C’est difficile à entendre, à croire et surtout de laisser partir les parents avec leurs petits survivants qui auront encore moins de chances de survivre, malgré que leurs parents pensent faire leur bien. Initialement, j’étais très fâchée car je ne pouvais pas accepter que nous, le personnel médical, nous permettions ça. Mais, ici en Guinée, ces histoires et légendes remontent dans les temps et nous (sous-entendu, les blanches ou le "foté") nous n’avons pas le droit de juger. C’est dur et difficile à accepter en même temps. Mais notre droit et devoir est d’essayer de convaincre avec nos paroles et la confiance et la fiabilité de nos actions.

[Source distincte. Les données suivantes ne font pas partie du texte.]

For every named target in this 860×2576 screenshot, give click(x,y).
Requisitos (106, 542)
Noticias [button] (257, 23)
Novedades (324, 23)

Oui, ça reste ma plus grande frustration de la semaine, qu’il y a tellement de bébés qui se battent, mais pour lesquels nous n’avons pas les moyens de leur offrir la survie. Du coup, j’ai salué pour la dernière fois les jumelles prématurées, nées autour de 29 semaines, avec un faible poids, inférieur à 1000 g. J’avais le grand espoir que les parents puissent changer d’avis ou qu’ils reviennent à l’hôpital en cas d’apparition de complications ; - Ça n’a pas été le cas, je ne les ai plus jamais revues...
Cette semaine, fatigante d’une part, mais aussi gratifiante par moments, a été adoucie par deux grands ananas que Mme Camara, en connaissant de ma passion folle, m’a offert ; c’est vraiment une femme pleine de ressources et incroyable. Elle est infirmière, docteure, sage-femme, psychologue, amie de tout le monde. Elle est partout et elle sait tout faire !

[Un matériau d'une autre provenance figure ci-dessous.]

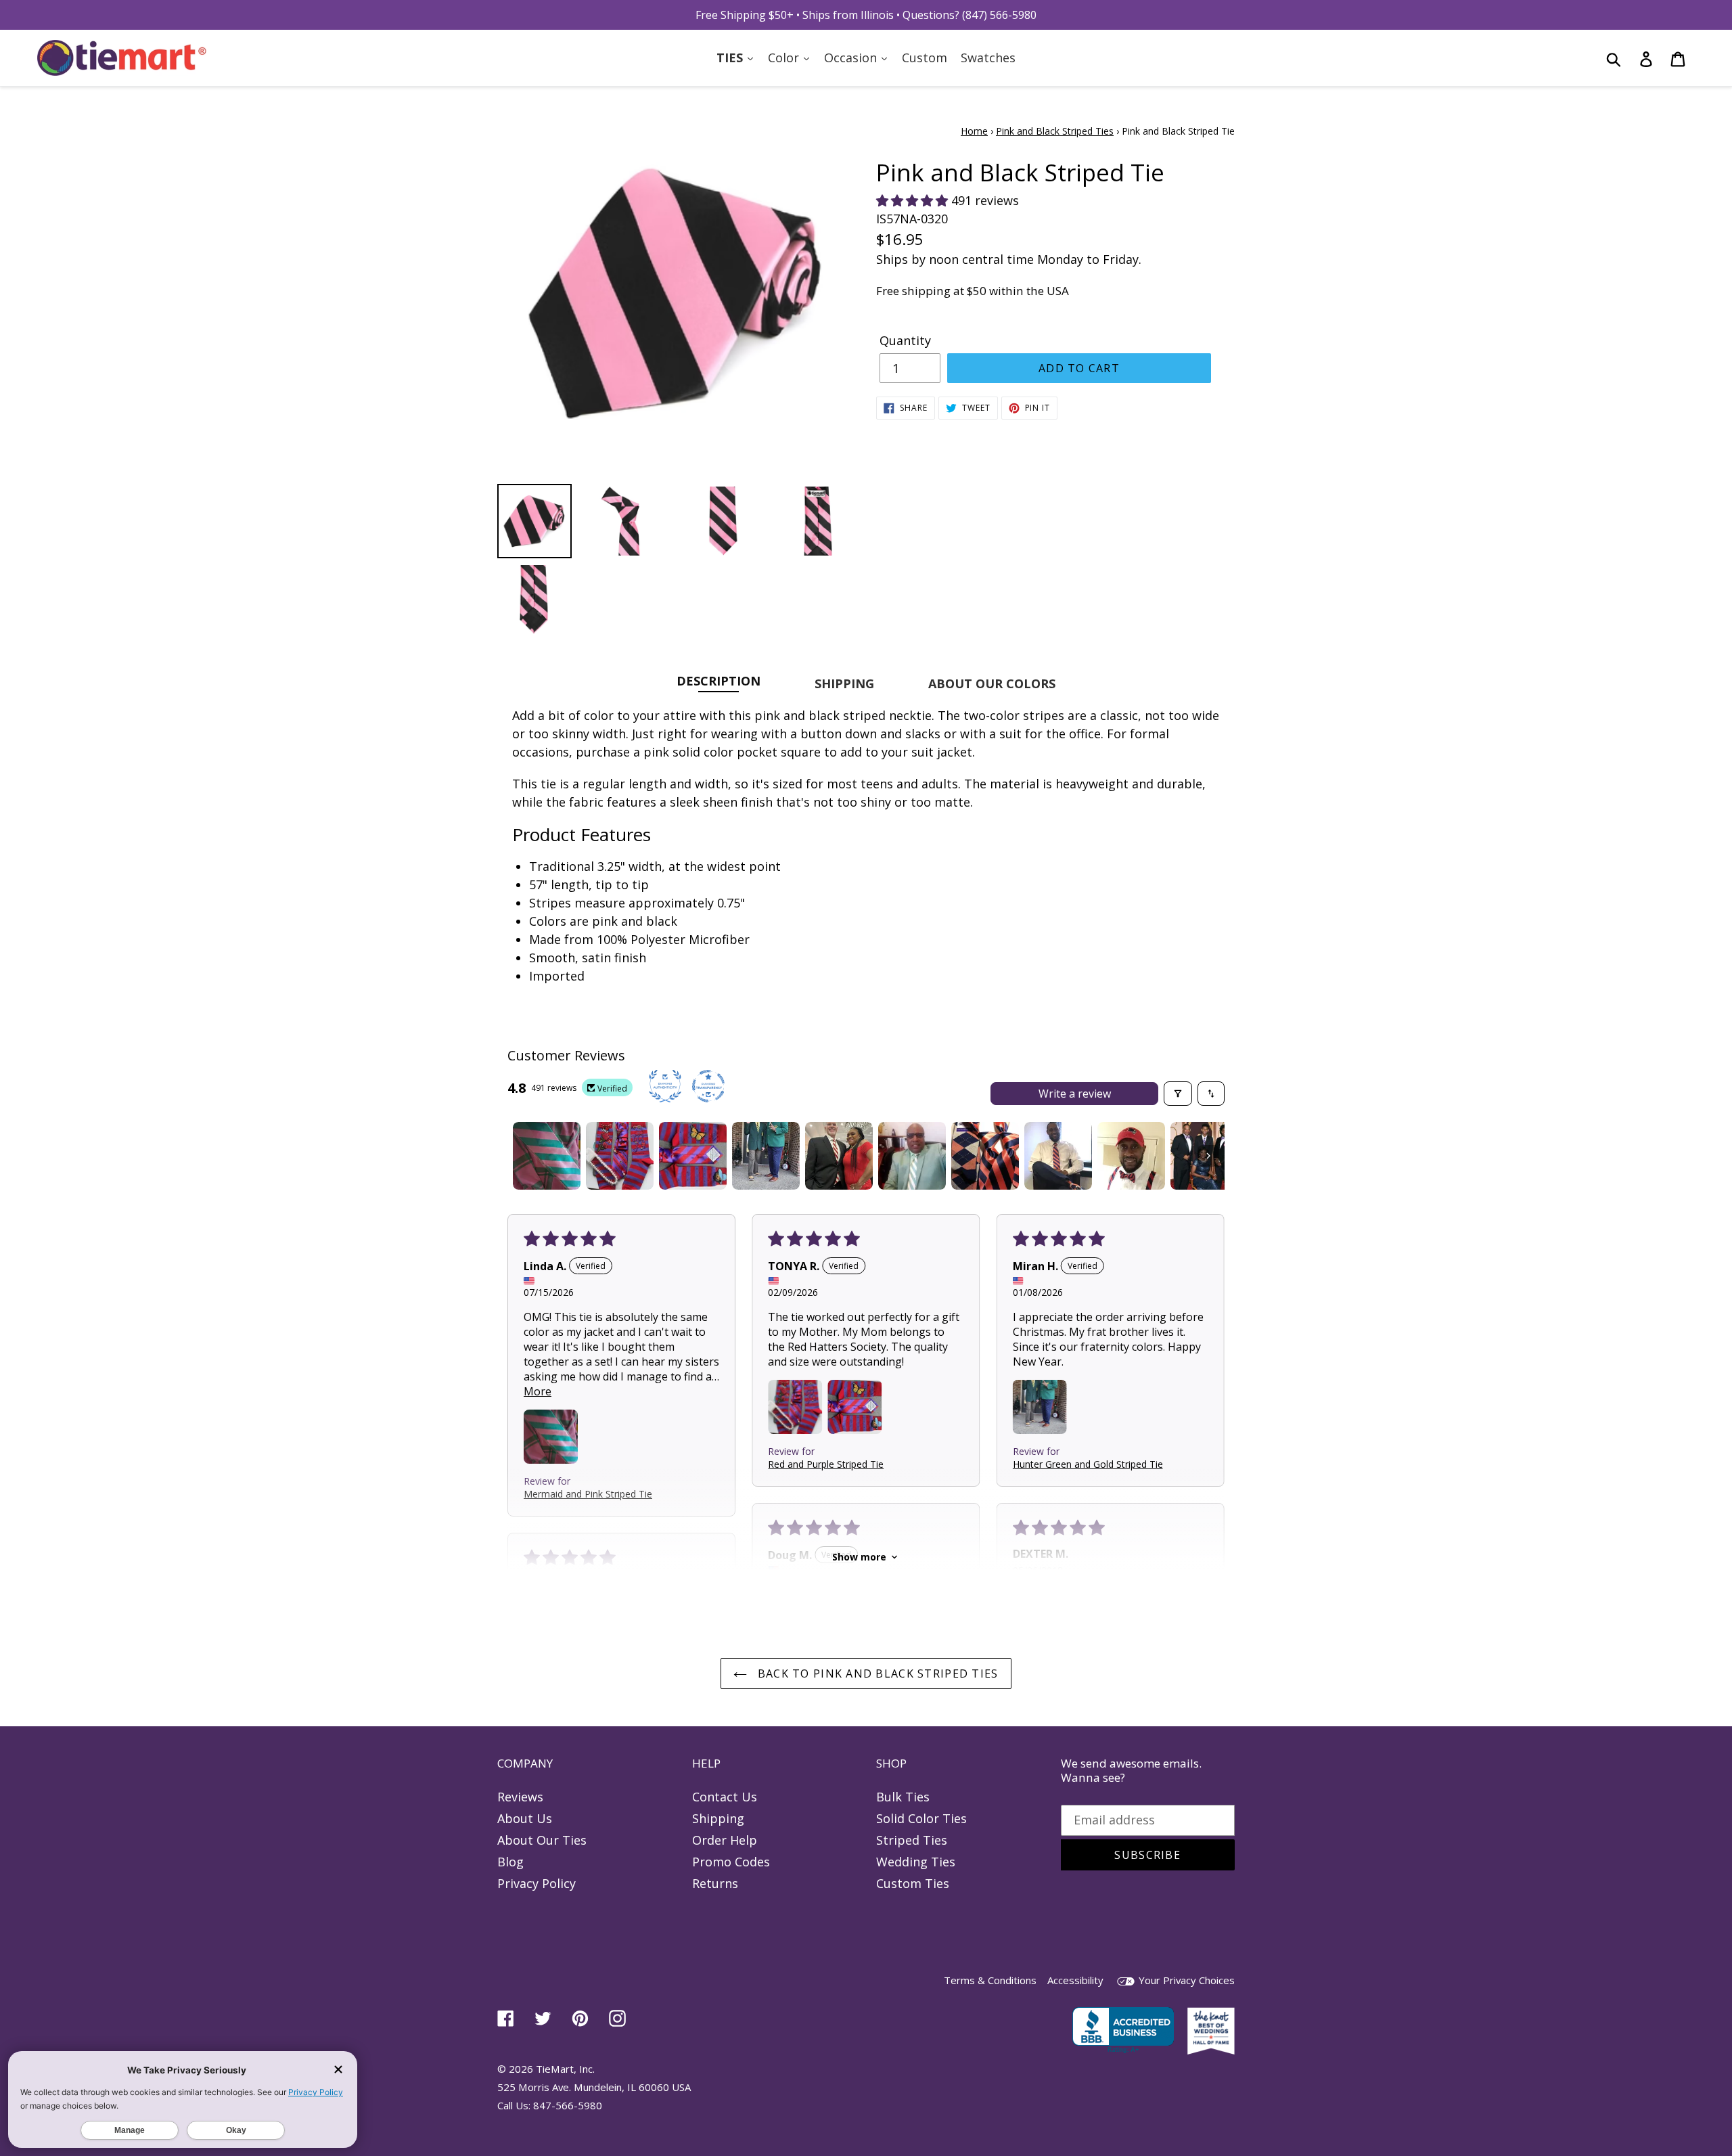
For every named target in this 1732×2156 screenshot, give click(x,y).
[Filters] (1178, 1093)
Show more (859, 1556)
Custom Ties (912, 1883)
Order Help (724, 1840)
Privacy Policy (536, 1883)
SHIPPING (844, 683)
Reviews (520, 1797)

La semaine s’est poursuivie avec la distribution des petits bonnets aux nouveau-nés, nés avec des petits poids, mais surtout avec un reportage dans l’unité de soins mère kangourou. Ces mères sont géniales, elles passent leurs journées dans une salle où la température est d’environ 30 degrés, elles s’alimentent bien avec du riz cuisiné à la guinéenne (viande, épices, piment) et dans la foulée, suite à la prise de poids de leur bébé, elles commencent à porter l’enfant entre leurs seins pendant 2,3,4 heures jusqu’au prochain repas et après elle recommencent jusqu’au soir. Elles sont vraiment incroyables, elles s’occupent presque seules, avec une petite aide de notre part, de leurs enfants minus et continuent à les porter en contact direct avec leur corps, malgré la chaleur et les conditions très difficiles de l’environnement, elles sont juste exceptionnelles !
Le résumée de cette troisième semaine : elle est marquée par des longs moments de frustrations et ces quelques moments de bonheur et gratification ; mais, les gens commencent à me connaître et moi, je me sens finalement à ma place, en complète confiance.
J’essaie de ne pas perdre l’espoir, là où ça ne veut pas avancer, où tout semble ralentir ou empêcher l’avancement. J’ai compris que je suis là pour me battre, à leur côté, pour montrer qu’ensemble nous pouvons faire avancer vers une amélioration et diminuer les ‘mais’.